Hurler Syndrome: Causes, Symptoms, Diagnosis, Treatment, Prognosis, Life Expectancy

Hurler Syndrome is a significantly rare genetic medical condition in which the body is unable to break down sugar molecules called glycosaminoglycans resulting in a gradual buildup of this molecule resulting in a variety of symptoms and complications. In this Hurler Syndrome disease, the body has a malfunctioning enzyme called lysosomal alpha-L-iduronidase which is not able to break down the sugar molecule causing Hurler Syndrome.

As stated, Hurler Syndrome is caused due to a malfunctioning enzyme called lysosomal alpha-L-iduronidase which facilitates breakdown of the sugar molecule called glycosaminoglycans. These molecules are present throughout the body and are usually located around the joints or in the mucous. With the enzyme not being able to breakdown the sugar molecule, there is a gradual buildup of glycosaminoglycans in the body which starts to cause significant damage to the organs of the body to include the heart and may cause significant complications. As stated, Hurler Syndrome is a genetic medical condition which is autosomal recessive meaning that both parents should carry the defective gene in order for the offspring to develop the disease.

• Spinal abnormalities
• Claw hand
• Corneas which may appear cloudy in appearance
• Deafness
• Growth retardation
• Heart valve abnormalities
• Joint stiffness
• Thick facial features

• EKG
• Genetic testing to identify mutation of the alpha-L-iduronidase gene which causes Hurler Syndrome
• Urine tests to look for elevated levels of glycosaminoglycans
• Spinal x-rays to look for deformities

These above tests can definitively confirm the diagnosis of Hurler Syndrome.

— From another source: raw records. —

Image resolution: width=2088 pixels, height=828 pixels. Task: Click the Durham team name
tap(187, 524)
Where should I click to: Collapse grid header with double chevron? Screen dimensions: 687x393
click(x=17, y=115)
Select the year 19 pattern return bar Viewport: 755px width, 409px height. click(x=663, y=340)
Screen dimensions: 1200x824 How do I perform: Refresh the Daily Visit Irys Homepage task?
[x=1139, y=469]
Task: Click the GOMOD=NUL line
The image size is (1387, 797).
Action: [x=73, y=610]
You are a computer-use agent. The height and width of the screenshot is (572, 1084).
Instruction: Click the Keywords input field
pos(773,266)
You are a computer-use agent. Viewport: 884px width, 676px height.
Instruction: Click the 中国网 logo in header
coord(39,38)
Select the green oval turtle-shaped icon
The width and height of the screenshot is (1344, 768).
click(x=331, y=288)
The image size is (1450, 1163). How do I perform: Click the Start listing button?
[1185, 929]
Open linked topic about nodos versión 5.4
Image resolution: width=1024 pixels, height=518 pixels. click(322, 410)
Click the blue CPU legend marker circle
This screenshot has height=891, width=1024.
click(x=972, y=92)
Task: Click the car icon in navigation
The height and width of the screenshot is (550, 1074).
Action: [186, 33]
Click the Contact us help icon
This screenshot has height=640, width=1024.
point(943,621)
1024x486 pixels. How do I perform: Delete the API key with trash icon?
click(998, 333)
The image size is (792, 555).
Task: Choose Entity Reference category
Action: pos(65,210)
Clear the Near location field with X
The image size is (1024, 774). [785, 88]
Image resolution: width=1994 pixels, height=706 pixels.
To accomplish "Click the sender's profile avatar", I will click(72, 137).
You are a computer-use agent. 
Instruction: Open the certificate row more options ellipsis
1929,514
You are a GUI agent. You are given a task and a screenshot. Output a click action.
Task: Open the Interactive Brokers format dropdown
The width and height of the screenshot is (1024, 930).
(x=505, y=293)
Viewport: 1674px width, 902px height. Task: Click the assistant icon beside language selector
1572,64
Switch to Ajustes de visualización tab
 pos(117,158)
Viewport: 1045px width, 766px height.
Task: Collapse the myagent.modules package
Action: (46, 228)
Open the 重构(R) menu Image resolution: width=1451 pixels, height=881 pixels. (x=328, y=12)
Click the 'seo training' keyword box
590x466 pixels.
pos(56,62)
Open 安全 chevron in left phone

There is no clear cut treatment for Hurler Syndrome and treatments are usually aimed at controlling the symptoms; however, there are some investigational treatments which have shown some effectiveness in treatment of Hurler Syndrome and these measures are:

Enzyme Replacement Therapy: In this mode of treatment, the offending enzyme is replaced with a healthy enzyme. This is usually done through a medication called laronidase which is administered intravenously.

Bone Marrow Transplant: This method of treatment has also shown great promise in helping with the symptoms of Hurler Syndrome.

Apart from these treatments, other treatments are dependent on the organs affected by Hurler Syndrome.

Overall prognosis of Hurler Syndrome is extremely poor and affected children may not be able to survive for long.